Нет, Ригу я никому не отдам! Ее стены и башни, сложенные из валунов. С ними невозможно расстаться, настолько они прекрасны. В их угрюмой тени долго не наступает утро, медленно гниют прошлогодние снега и, не имея сил отлететь от земли, колышутся над могилами тени. Слишком много под старыми мостовыми костей. Безвестные ливы, земгалы и курши, эсты, литовцы, поляки и, конечно, тевтоны, пришедшие на эту землю с мечом. Стоит только копнуть, и обнаружатся проржавевшие латы, съеденные грунтовой водой мечи, наконечники копий. Здесь всюду лежат каменные топоры — громовые стрелы языческих древних богов, ожерелья и шейные гривны, костяные иглы, подвески, пронизки из камня и браслеты из вечной незеленеющей бронзы. Это седая, пережившая свою память земля. Она забыла, откуда попали в нее кресты за тысячу лет до тевтонских епископов и фибулы со знаком солнцеворота, перенесенным через пространство и время с могильников Индии и Ирана. Все тут перемешалось: пластины с тамгой Чингисхана, латинские крестики, бляшки с трезубцем Ярослава Мудрого и клады викингов, где собрано серебро со всего света. Говорят, в янов день можно расслышать нежный подземный звон. То звенят цехины, талеры, дублоны, таньги, марки, кроны и, конечно, рублевики с профилем обожаемого монарха Николая Романова, которого почитают в народе за великую мудрость. Пусть сказки не более чем сказки, а поверья — всего лишь поверья, хотя они и одинаковы у разных народов. Зацветет папоротник в колдовскую янову ночь, и цветок его неуловимый снимет заклятья с кладов земли. Но красные лепестки не развяжут темного заклятья. Притаились до срока в вересковом торфу, в галечном моренном песке зубы дракона. Не сгинули злобные семена и дадут еще страшные всходы, когда кровь прольется, чтобы напитать красные жилки кленовых листочков, рябиновую гроздь и темный шиповник под рыцарской башней. Иль это ошибка? Святая праведная кровь сама падет, как семя? И прорастет оно колосом гнева, обернется всеочистительной бурей?
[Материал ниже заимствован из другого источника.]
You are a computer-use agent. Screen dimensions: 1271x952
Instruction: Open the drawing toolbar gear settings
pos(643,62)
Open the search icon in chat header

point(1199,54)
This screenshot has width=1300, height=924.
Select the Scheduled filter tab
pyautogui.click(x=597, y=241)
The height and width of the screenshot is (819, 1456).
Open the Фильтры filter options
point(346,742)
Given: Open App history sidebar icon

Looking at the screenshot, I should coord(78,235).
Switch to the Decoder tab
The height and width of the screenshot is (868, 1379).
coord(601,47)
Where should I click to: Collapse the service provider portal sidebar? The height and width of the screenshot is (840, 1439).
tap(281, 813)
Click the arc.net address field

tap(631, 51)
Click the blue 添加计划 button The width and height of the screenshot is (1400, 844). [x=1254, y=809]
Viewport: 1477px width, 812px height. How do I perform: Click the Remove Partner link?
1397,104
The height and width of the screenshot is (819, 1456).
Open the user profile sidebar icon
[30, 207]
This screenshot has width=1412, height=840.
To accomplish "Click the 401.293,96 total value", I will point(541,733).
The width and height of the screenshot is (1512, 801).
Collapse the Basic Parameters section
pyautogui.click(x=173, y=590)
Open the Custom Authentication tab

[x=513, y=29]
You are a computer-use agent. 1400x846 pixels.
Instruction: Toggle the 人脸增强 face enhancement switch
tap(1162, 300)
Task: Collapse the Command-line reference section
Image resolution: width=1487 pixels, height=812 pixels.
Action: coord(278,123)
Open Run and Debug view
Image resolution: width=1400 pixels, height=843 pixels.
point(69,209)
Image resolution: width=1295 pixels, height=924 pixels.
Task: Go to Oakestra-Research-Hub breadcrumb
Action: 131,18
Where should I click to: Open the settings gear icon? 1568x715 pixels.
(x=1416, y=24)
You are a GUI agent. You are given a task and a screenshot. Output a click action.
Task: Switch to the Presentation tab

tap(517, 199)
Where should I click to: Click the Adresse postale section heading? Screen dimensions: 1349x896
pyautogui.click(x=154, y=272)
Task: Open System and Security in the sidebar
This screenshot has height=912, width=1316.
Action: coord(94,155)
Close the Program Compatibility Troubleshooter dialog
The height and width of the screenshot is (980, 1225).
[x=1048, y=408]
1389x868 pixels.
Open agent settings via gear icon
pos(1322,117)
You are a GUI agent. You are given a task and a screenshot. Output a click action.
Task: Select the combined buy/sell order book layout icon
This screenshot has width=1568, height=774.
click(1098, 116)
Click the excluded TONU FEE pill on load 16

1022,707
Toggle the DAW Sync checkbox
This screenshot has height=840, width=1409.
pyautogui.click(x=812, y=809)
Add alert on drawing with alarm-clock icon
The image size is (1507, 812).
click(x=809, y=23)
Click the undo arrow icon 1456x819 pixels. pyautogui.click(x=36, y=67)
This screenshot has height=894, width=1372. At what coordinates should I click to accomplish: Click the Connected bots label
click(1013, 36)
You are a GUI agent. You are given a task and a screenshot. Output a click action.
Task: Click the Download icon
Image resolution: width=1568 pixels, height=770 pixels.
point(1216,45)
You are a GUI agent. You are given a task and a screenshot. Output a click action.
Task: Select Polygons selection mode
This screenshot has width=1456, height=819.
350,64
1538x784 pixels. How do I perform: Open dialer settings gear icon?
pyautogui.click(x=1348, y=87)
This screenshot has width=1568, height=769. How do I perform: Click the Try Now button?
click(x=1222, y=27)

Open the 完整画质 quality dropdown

Плиекшан потянулся к перу. Ему не терпелось уже чернилами, начисто, переписать текст. Словно судьба Риги, а может быть, и судьба мира решалась в эту минуту в маленькой дачке под скрипящими соснами. «Посевы крови», «посевы бури» — промелькнули невысказанные слова и затерялись до срока в непостижимых глубинах памяти. Остался только прекрасный город, который нельзя было отдать никому.
ГЛАВА 2
Все кончается здесь, у этого входа. Иоанн Креститель с собственной головой в руках и Саломея с блюдом, на которое вот-вот швырнут эту усекновенную голову.
Холодная тень. Беспросветный провал. Словно нисхождение в склеп. Плененное время чахнет в плитах, намертво скрепленных известковым раствором. Двое бенедиктинцев, выбрив напоследок тонзуры, добровольно ушли в этот камень. И стучат их сердца век за веком, сотрясая стрельчатые арки и своды Иоанновой церкви.
Только самообман это. Немы мертвые камни. Давным-давно истлел под плитами приор капитула, вещавший латинскую проповедь в рупор, подведенный к каменным маскам. И вот уже скоро четыреста лет, как изгнали из города бенедиктинское братство. Время не стоит на месте. Даже окурок, который сунули в каменный рот господа гимназисты в прошлый сочельник, и тот совсем почернел от пыли. «Мемфис», кажется? О-го-го! Полтинник за десяток! Шикует золотая молодежь.
2
«Ежедневный листок» (латыш.).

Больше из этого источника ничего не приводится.